begin TASK INPUTS
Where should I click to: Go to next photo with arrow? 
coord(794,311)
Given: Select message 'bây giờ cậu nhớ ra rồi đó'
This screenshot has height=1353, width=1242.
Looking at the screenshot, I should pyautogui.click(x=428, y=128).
end TASK INPUTS
Update the listing above by replacing "message" with "chat message" throughout, leaving every other line and character unchanged.

» **RESPONSE TO THIS TASK**
Where should I click to: Go to next photo with arrow? 
coord(794,311)
Given: Select chat message 'bây giờ cậu nhớ ra rồi đó'
This screenshot has height=1353, width=1242.
Looking at the screenshot, I should pyautogui.click(x=428, y=128).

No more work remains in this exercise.